Como a San Marcos le faltan cinco perícopas, cada tres años la Iglesia le toma prestado a San Juan su capítulo sexto, el cual consta de 71 versículos, suficientes para cubrir cinco domingos.

Juan 6 se conoce como el capítulo de Jesús “Pan de vida”. Ahí el Señor se autorevela con ese título y también como “pan vivo bajado del cielo”. Son muy impactantes las autorevelaciones de Jesús según Juan, que comienzan con el nombre divino “Yo Soy”, nombre con el que Dios se manifestó a Moisés. Jesús dice, “Yo soy la luz del mundo”, “Yo soy el Buen Pastor”, “Yo soy la vid verdadera”,  “Yo soy la resurrección y la vida”, “Yo soy el camino, la verdad y la vida”.

La salvación que nos trae Jesús Salvador puede expresarse en conceptos tales como “reconciliación”, “redención”, “liberación”, “purificación”, “pascua” o paso de la esclavitud (no de Egipto sino del pecado) a la tierra prometida (no a Palestina, sino a un nuevo pueblo de Dios que peregrina hacia la Jerusalén Celestial).

Ayuda también mucho concebir la salvación en términos de “alimentación”. La falta de alimento lleva a la muerte; la nutrición, a la vida.

Ya en el Antiguo Testamento Dios aparece salvando a sus escogidos de morir por inanición. Recordemos cómo el Señor, mediante un cuervo, alimentó a Elías (cfr. 1Re, 17). También Elías y la viuda de Sarepta se salvaron providencialmente del hambre (ibid.). Su discípulo Eliseo alimentó milagrosamente a 100 hombres con pocos panes (Cfr. 2Re, 4). Y el mayor portento de alimentación salvadora se dio durante el éxodo por el desierto gracias al maná y a las codornices (cfr. Ex. 16).

Llegados al Nuevo Testamento, vemos que Jesús se compadecía del hambre corporal de las muchedumbres. El pasaje de la multiplicación de los panes y de los peces es el único milagro que aparece en los cuatro evangelios, trayendo Mateo y Marcos dos versiones del prodigio. De modo que tan milagroso hecho se narra seis veces. Se trataba de panes y peces verdaderos para calmar el hambre del estómago.

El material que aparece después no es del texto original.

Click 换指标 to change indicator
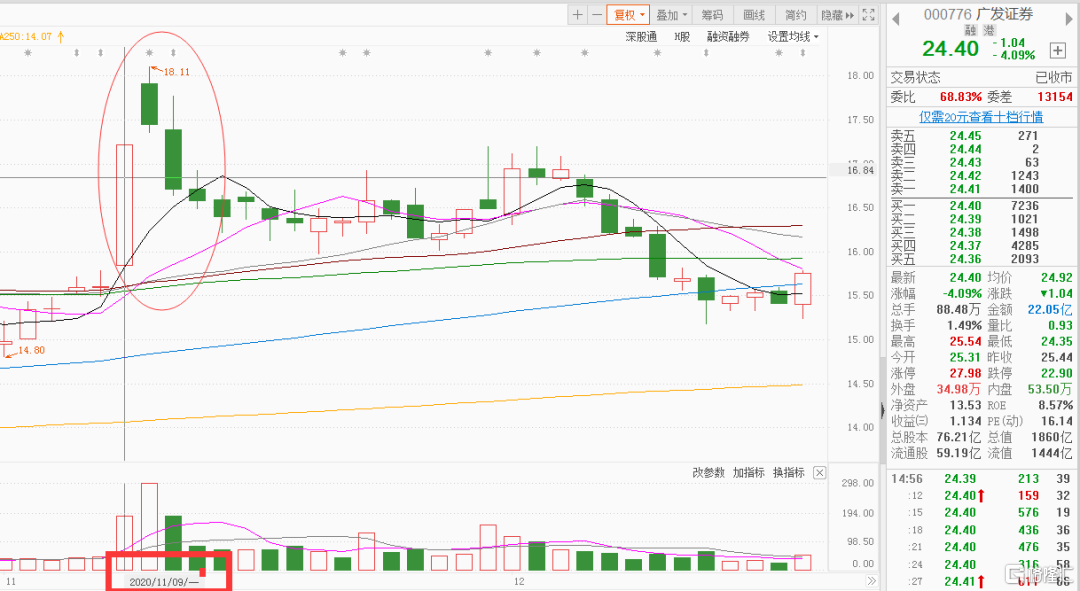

Pero las narraciones de esa multiplicación extraordinaria tienen también una intención trascendente que podríamos llamar sacramental. Jesús viene a salvar del hambre espiritual. El prólogo del Cuarto Evangelio dice que por Moisés vino la Ley; Jesús trae la gracia y la verdad (Cfr. Jn. 1,17).

Jesús satisface el hambre de verdad salvífica con su Palabra. En el capítulo seis de San Juan, Jesús se presenta como pan para ser asimilado por la fe. Él es Pan para ser creído (v. 35-36). Pero, además, Jesús es Pan para ser comido, pan que comunica la gracia y lleva a la vida eterna. “El que coma de este Pan vivirá para siempre” (v. 51a).

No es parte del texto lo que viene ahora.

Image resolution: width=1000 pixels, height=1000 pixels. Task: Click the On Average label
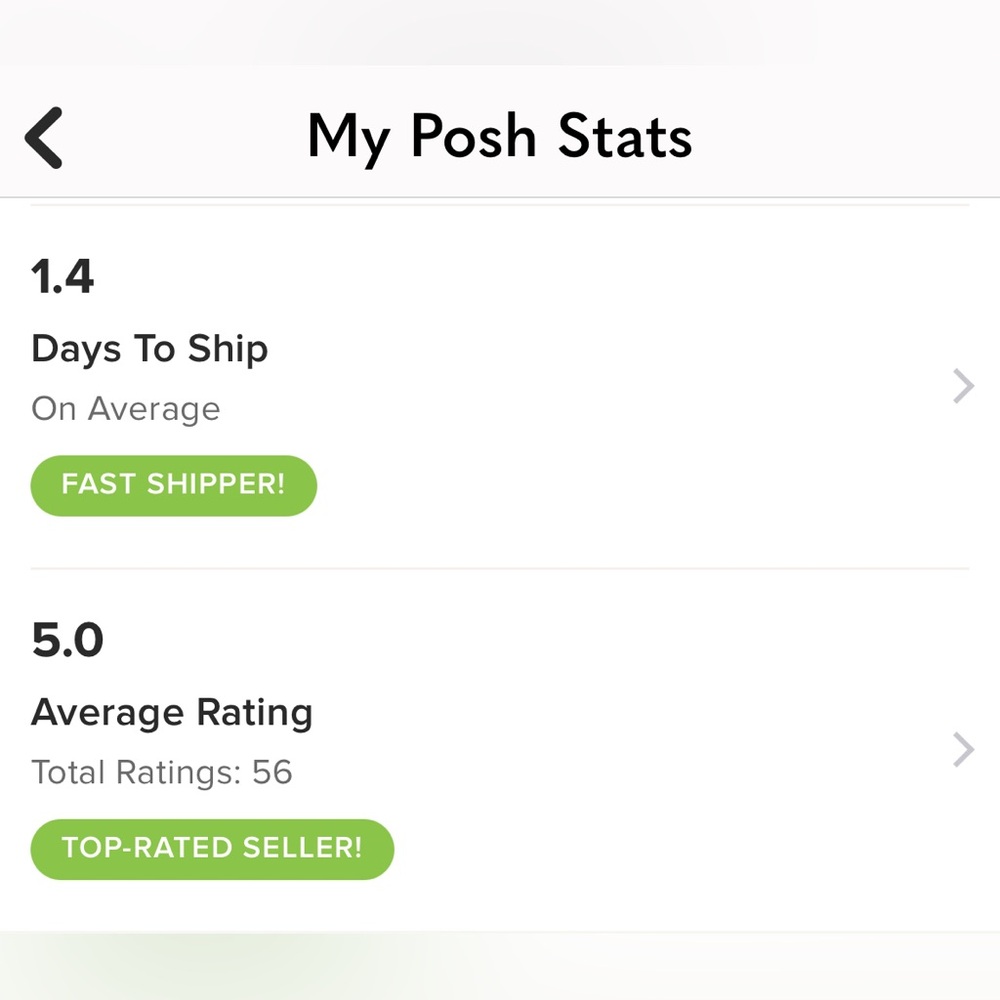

Entender la salvación como alimentación tiene la ventaja de inculcar que se trata de un proceso que no termina nunca. Nadie puede comer ocasionalmente. Quienes aspiran a gozar de buena salud procuran alimentarse tres veces al día, todos los días.

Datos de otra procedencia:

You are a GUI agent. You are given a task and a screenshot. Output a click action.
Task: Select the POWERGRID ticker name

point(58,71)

Estos cinco domingos del Tiempo Ordinario nos enseñan a alimentarnos cotidianamente de la Palabra de Dios escuchada en la Liturgia, leída en privado y asimilada en la Lectio Divina u otra forma de oración mental. Si falta el Pan de la Palabra, muere la Fe.

Jesús dice además, “el pan que yo daré es mi carne por la vida del mundo” (51b). Él no sólo es Pan para ser creído, sino Pan para ser comido en el Sacramento de la Eucaristía. Si nos falta la Sagrada Comunión, se debilitará la vida de la gracia que recibimos en el Bautismo.

 Así como tenemos compasión de nuestros cuerpos mortales y los alimentamos, tengamos también compasión de nuestras almas inmortales, alimentándolas con Jesús, Pan de la Vida.